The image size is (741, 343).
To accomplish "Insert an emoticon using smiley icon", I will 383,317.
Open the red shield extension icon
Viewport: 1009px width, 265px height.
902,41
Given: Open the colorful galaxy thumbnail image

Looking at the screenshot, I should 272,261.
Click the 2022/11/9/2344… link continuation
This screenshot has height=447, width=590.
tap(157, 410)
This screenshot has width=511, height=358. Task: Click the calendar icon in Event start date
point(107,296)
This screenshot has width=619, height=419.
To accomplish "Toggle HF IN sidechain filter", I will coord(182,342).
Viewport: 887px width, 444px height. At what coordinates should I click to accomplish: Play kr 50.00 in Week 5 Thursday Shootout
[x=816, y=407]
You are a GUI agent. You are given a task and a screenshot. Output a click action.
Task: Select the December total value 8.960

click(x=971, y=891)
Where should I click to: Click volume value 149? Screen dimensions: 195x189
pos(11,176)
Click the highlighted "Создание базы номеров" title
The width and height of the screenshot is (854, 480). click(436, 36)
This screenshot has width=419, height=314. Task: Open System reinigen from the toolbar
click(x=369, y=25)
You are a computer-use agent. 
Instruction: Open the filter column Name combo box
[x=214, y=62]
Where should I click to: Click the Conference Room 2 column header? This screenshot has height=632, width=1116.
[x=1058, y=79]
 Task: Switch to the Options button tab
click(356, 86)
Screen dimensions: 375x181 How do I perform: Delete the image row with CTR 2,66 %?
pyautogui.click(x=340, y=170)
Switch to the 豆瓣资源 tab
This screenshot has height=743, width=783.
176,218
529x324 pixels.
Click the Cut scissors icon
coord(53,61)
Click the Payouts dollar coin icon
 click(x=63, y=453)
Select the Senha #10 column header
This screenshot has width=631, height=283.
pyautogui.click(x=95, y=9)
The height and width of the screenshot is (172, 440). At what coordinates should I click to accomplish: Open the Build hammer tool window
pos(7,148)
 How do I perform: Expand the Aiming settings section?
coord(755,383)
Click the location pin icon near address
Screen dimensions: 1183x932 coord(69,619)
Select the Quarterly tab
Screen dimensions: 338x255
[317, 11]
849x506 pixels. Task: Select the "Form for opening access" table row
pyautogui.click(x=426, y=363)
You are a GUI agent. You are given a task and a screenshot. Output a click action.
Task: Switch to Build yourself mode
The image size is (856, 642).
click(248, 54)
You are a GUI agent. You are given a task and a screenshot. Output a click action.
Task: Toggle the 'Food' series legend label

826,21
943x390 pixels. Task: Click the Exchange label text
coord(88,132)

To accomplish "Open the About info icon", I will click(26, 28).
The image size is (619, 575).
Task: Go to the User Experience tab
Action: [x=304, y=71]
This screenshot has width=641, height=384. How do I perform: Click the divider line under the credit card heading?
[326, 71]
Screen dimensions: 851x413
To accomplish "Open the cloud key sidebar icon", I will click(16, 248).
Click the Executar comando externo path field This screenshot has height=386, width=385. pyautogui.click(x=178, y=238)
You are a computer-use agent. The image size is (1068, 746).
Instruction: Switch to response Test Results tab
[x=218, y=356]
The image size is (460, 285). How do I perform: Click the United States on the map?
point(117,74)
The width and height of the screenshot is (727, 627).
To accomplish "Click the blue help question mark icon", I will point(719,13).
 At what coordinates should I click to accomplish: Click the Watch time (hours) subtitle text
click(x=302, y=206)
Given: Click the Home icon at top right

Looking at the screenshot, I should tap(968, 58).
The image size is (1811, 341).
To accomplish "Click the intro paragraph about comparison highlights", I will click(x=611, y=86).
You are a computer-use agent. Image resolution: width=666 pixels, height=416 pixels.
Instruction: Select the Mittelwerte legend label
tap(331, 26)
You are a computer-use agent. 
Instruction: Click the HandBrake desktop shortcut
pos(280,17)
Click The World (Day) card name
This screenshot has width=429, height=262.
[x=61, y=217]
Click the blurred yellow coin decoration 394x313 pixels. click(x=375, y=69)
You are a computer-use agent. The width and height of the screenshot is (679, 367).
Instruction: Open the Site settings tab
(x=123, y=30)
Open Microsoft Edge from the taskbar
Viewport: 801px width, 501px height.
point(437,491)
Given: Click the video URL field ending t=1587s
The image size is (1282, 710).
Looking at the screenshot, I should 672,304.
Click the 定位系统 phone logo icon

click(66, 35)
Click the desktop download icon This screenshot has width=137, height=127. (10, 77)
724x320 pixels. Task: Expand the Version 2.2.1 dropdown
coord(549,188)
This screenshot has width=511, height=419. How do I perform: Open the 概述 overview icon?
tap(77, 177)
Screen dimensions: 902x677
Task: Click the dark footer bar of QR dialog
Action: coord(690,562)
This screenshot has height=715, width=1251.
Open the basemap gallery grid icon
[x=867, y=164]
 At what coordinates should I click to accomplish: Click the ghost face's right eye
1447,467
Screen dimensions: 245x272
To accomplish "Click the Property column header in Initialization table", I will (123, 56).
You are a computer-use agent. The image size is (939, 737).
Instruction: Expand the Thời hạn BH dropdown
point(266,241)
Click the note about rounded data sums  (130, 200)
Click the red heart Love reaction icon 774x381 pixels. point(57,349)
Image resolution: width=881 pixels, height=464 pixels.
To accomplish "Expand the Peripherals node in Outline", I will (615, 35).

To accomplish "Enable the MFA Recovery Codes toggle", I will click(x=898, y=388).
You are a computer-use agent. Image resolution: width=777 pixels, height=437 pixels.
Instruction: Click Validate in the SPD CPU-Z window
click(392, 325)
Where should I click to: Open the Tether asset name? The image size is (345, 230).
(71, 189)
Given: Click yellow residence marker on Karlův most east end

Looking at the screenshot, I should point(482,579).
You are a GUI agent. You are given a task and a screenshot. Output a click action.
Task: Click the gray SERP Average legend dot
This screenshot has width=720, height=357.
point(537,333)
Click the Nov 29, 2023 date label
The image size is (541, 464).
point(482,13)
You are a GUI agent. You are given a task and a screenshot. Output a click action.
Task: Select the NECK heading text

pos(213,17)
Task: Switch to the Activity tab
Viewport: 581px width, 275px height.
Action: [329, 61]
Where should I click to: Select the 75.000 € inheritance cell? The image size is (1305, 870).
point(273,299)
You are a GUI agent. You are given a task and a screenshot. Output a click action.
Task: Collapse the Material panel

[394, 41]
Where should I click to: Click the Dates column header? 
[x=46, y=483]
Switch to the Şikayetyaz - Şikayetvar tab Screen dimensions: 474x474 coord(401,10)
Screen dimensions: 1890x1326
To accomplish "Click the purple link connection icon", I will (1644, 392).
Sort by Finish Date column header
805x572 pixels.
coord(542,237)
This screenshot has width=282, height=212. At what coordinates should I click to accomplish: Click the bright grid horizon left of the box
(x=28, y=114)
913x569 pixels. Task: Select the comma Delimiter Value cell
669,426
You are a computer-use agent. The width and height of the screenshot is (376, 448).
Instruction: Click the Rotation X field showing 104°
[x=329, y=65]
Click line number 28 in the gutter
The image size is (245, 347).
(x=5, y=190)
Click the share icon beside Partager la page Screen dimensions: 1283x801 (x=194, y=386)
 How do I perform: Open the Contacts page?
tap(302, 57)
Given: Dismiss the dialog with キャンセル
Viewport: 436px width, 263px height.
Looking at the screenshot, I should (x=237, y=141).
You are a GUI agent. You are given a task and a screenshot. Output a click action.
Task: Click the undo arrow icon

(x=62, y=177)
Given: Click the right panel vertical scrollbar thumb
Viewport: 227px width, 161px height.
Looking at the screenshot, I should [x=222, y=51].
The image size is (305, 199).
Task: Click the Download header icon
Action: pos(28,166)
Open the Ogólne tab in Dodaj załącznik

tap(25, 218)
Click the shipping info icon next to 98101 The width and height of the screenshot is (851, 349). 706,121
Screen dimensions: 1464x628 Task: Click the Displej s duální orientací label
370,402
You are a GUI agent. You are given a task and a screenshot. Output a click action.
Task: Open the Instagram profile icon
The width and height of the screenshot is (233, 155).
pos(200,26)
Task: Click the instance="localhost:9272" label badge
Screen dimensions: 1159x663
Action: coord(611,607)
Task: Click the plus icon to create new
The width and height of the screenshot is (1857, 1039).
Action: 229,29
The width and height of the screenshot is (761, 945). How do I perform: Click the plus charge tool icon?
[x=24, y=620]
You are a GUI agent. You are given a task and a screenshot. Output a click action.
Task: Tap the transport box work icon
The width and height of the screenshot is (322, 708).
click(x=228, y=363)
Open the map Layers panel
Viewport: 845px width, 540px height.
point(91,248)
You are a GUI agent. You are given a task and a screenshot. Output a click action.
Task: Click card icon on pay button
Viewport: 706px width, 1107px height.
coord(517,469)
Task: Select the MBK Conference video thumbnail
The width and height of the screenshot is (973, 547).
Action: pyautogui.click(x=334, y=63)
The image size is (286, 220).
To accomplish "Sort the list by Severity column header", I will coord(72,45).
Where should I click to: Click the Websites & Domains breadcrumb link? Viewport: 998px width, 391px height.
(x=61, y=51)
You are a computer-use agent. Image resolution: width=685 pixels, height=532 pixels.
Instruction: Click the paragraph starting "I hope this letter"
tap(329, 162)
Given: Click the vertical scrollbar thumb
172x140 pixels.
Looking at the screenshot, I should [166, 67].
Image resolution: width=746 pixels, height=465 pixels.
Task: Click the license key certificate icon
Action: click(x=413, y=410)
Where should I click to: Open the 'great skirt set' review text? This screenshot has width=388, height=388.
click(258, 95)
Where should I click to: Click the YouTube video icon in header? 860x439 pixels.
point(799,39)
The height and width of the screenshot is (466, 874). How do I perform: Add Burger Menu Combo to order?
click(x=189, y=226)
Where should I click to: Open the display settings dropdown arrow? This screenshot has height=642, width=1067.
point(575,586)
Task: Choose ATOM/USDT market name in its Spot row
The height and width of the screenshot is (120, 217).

# Short problem:
Swap "scissors" for "shears" in the part of the items that opens with the line containing "Switch to the 豆瓣资源 tab" and closes with the line containing "click(x=302, y=206)", leaving everything else as it stands. Return only those lines.

# Complete answer:
Switch to the 豆瓣资源 tab
This screenshot has height=743, width=783.
176,218
529x324 pixels.
Click the Cut shears icon
coord(53,61)
Click the Payouts dollar coin icon
 click(x=63, y=453)
Select the Senha #10 column header
This screenshot has width=631, height=283.
pyautogui.click(x=95, y=9)
The height and width of the screenshot is (172, 440). At what coordinates should I click to accomplish: Open the Build hammer tool window
pos(7,148)
 How do I perform: Expand the Aiming settings section?
coord(755,383)
Click the location pin icon near address
Screen dimensions: 1183x932 coord(69,619)
Select the Quarterly tab
Screen dimensions: 338x255
[317, 11]
849x506 pixels. Task: Select the "Form for opening access" table row
pyautogui.click(x=426, y=363)
You are a GUI agent. You are given a task and a screenshot. Output a click action.
Task: Switch to Build yourself mode
The image size is (856, 642).
click(248, 54)
You are a GUI agent. You are given a task and a screenshot. Output a click action.
Task: Toggle the 'Food' series legend label

826,21
943x390 pixels. Task: Click the Exchange label text
coord(88,132)

To accomplish "Open the About info icon", I will click(26, 28).
The image size is (619, 575).
Task: Go to the User Experience tab
Action: [x=304, y=71]
This screenshot has width=641, height=384. How do I perform: Click the divider line under the credit card heading?
[326, 71]
Screen dimensions: 851x413
To accomplish "Open the cloud key sidebar icon", I will click(16, 248).
Click the Executar comando externo path field This screenshot has height=386, width=385. pyautogui.click(x=178, y=238)
You are a computer-use agent. The image size is (1068, 746).
Instruction: Switch to response Test Results tab
[x=218, y=356]
The image size is (460, 285). How do I perform: Click the United States on the map?
point(117,74)
The width and height of the screenshot is (727, 627).
To accomplish "Click the blue help question mark icon", I will point(719,13).
 At what coordinates should I click to accomplish: Click the Watch time (hours) subtitle text
click(x=302, y=206)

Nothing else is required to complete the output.